Preferably, the causal path constraint in step S11 refers to determining the variable X by prior knowledge i And X j With or without direct causal relationship between them, i.e. constraining causal graph node X i And X j The presence or absence of edges in between; causal directional constraint refers to the determination of a variable X from prior knowledge i Is to cause a variable X j Cause, i.e. constraining causal graph node X i Is X j The ancestor node of (c); the added known causal relationship can suppress errors generated by the data driven causal discovery algorithm, and improve the reliability of the result.
Preferably, the PC algorithm is adopted as the constraint-based cause and effect discovery algorithm in step S13, and finally, a cause and effect relationship graph of the monitoring variables of the high-speed rail brake system is obtained as shown in fig. 4.
TABLE 1 establishment of causal path constraints and causal direction constraints using known causal relationships
S2: the method for extracting and learning the node characteristics of the causal graph obtained in the step 4 by using the proposed causal graph attention neural network specifically comprises the following substeps:
s21: an attention coefficient based on the causal relationship is calculated. Input characteristics of each nodeBy trainable parameters W ∈ R 2×1 Transforming the data into 2-dimensional vectors, applying an attention mechanism to each causal node pair (father-son node pair or cause-effect variable pair), and obtaining a causal inter-pair attention coefficient through a nonlinear activation function and normalization, wherein X is shown as formula (1) j ∈X Pa(i) Representing child node X i The parent node of (1), wherein | represents the characteristic splicing operation, leakyReLU is a nonlinear activation function, and the calculation is shown as the formula (2); for a node without a parent node, namely X36, the attention coefficient is defined as a 36,j =0 (j ≠ 36) and a 36,36 =1。
S22: a node representation is generated using a multi-headed causal attention mechanism.

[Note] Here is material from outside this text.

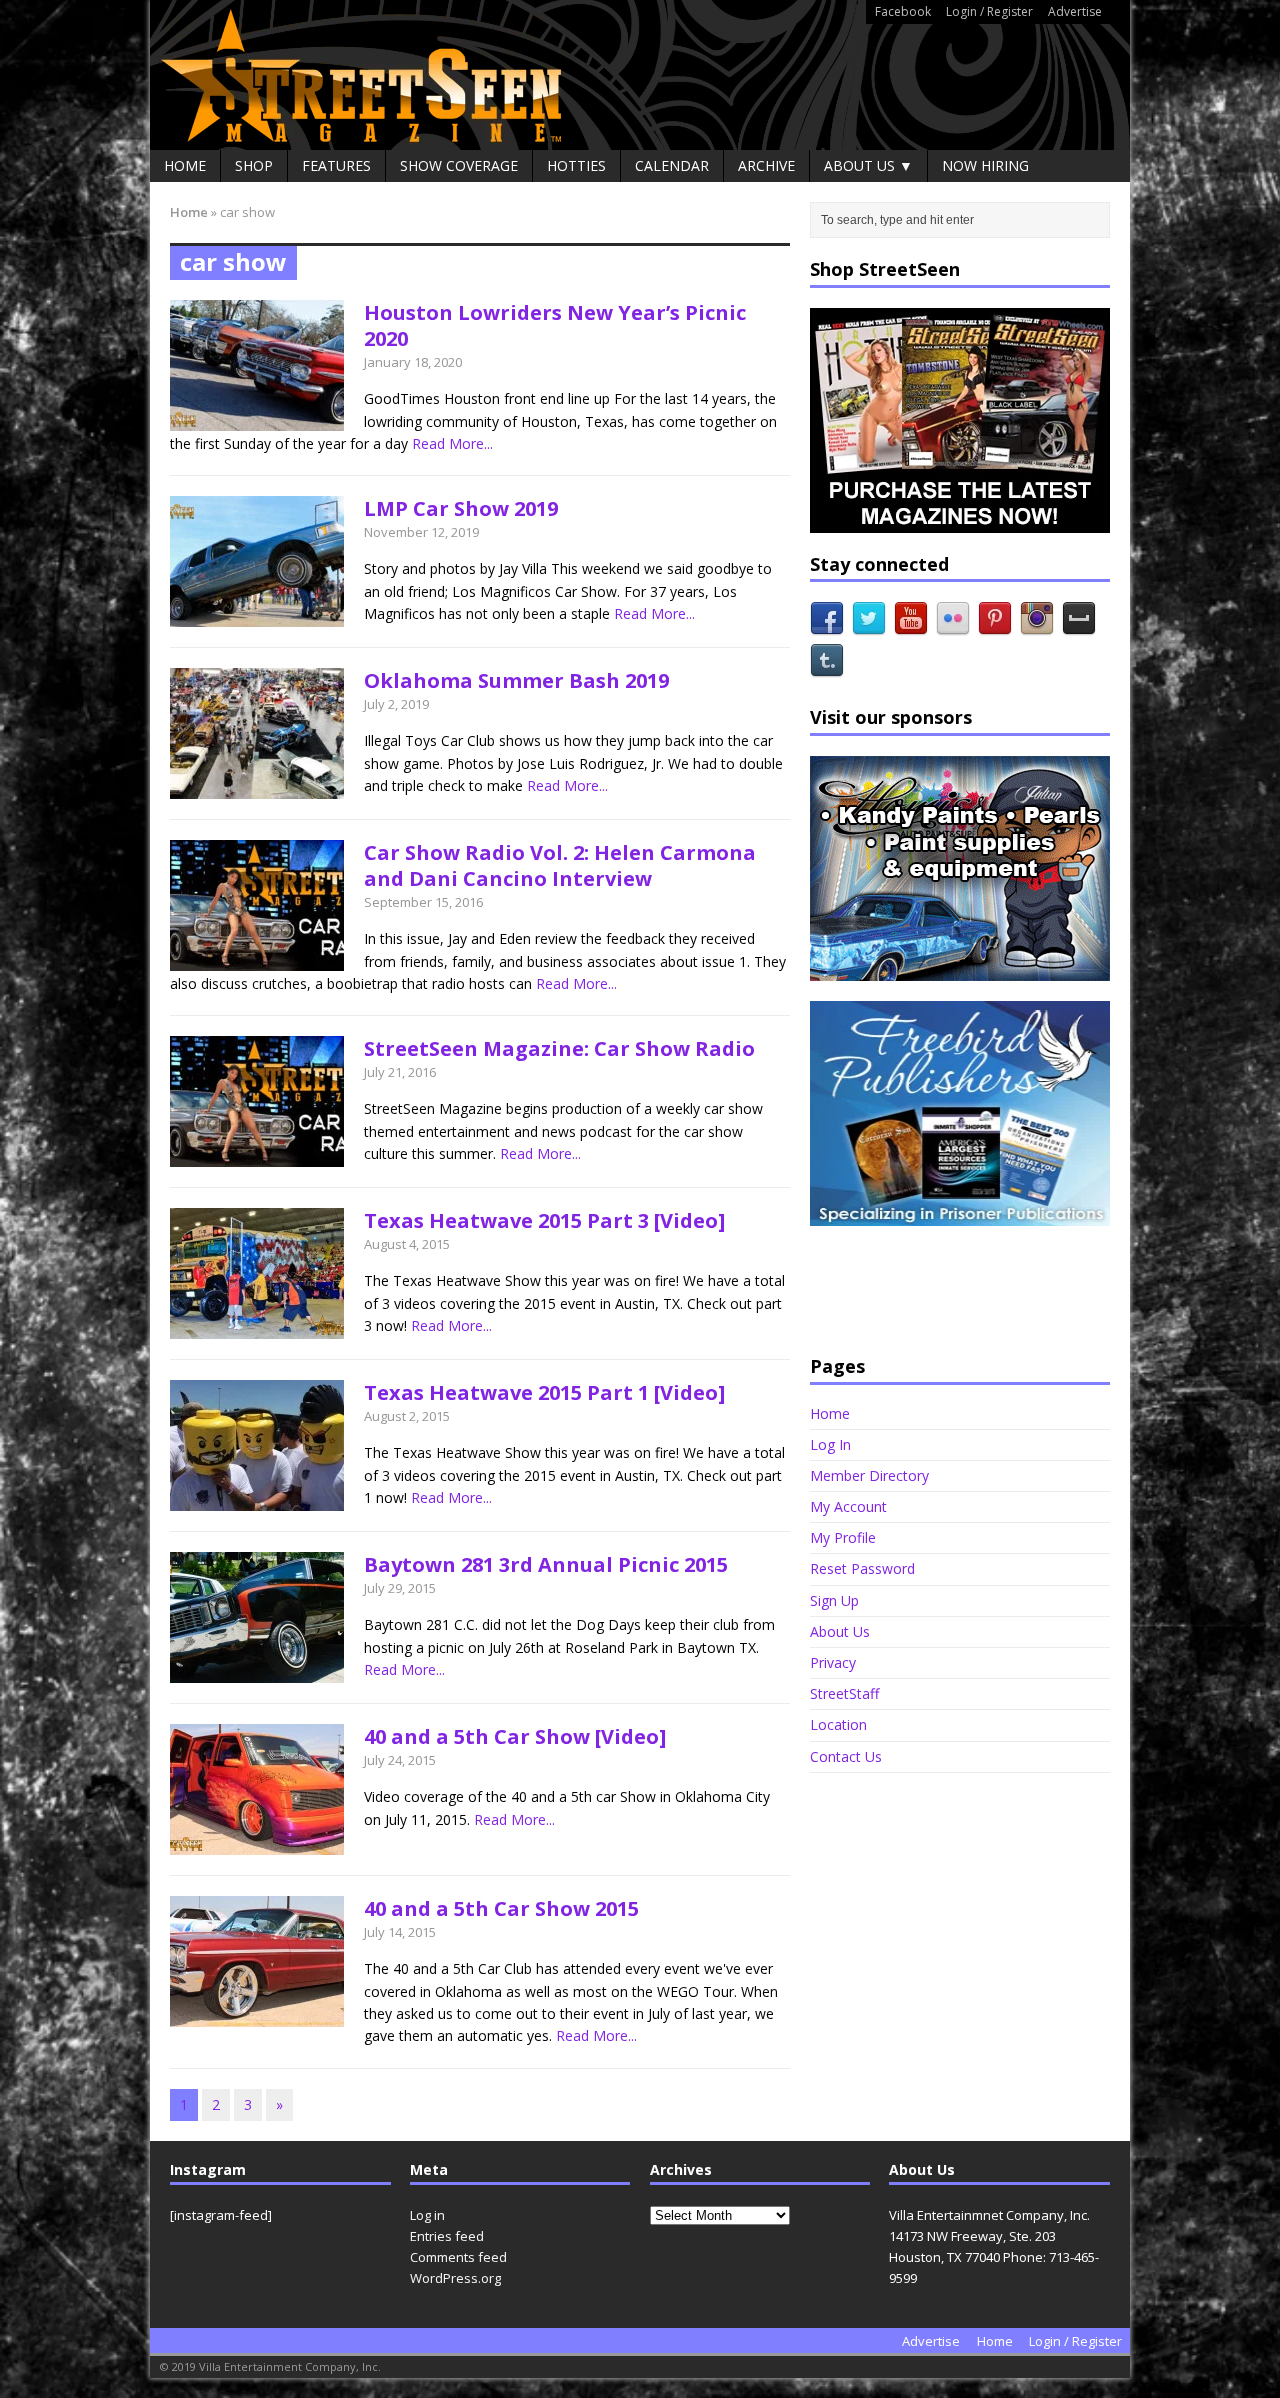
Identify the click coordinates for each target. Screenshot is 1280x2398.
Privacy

The representation of each node is a linear weighting of the characteristics of all the father nodes (reason variables) of each node, and a multi-head attention mechanism is adopted to fully extract the characteristics as shown in a formula (3), whereinRepresenting node X i A new growth characteristic of (a); adopts elu as an activation function, the calculation formula is shown as formula (4),and W k Respectively, a child node (result variable) X in the kth head attention i With one of its parent nodes (causal variable) X j Attention coefficients in between, and trainable transformation parameters in the kth attention; a K =8 attention mechanism is adopted; the new tokens generated by each node comprise a total of 2 x 8 dimensions.
S3: the features extracted by the 3-layer causal graph attention neural network layer are superposed, and the independent support scores (IOSS) under different attention mechanisms are calculated for the characterization of each node, as shown in formula (5), wherein N represents the number of all nodes,representing node X i The characterization of (a) is performed,represents the beta quantile for variable i in the calculation:
in the formula of U s S times of S times random sampling of independent support theoretical joint distribution representing node characteristics, the theoretical joint distribution is calculatedIs obtained in whichRepresenting node X normalized by the maximum-minimum value i The mth dimension of (1); β' and β "represent specific values of β.Representing node X i The new generation signature of (2), comprising 2 x 8 dimensions.
S4: inputting the features extracted from all the nodes into a flat layer for splicing, inputting the splicing result into a two-layer fully-connected neural network respectively comprising 8 and 2 neurons, and finally outputting the fault detection result of the high-speed rail braking system through a sigmoid activation function: where 0 indicates normal and 1 indicates fault.
Preferably, in the model training process of step S4, the loss function thereof includes two parts: the Cross Entropy (CE) loss of the model output fault detection result and the real result and the independent support score (IOSS) loss obtained by calculating the node feature of model extraction are shown in a formula (6), a calculation formula of the cross entropy is shown in a formula (6), the total loss of model training is shown in a formula (7), and the causal separation of the extracted feature of each node can be improved by calculating the independent support score as constraint, so that the problem of excessive smoothness is relieved, and the performance of extracting the feature of each node is improved, wherein n represents the number of input data samples, m =2 represents the number of categories of the system feature, and y =2 represents the number of categories of the system feature ij And p ij Representing the true system state and the predicted system state, respectively, and α =1e-4 is the balance coefficient of the two losses.
L=L CE +αIOSS (7)
Wherein L is CE For cross entropy loss, L is the loss function of model training.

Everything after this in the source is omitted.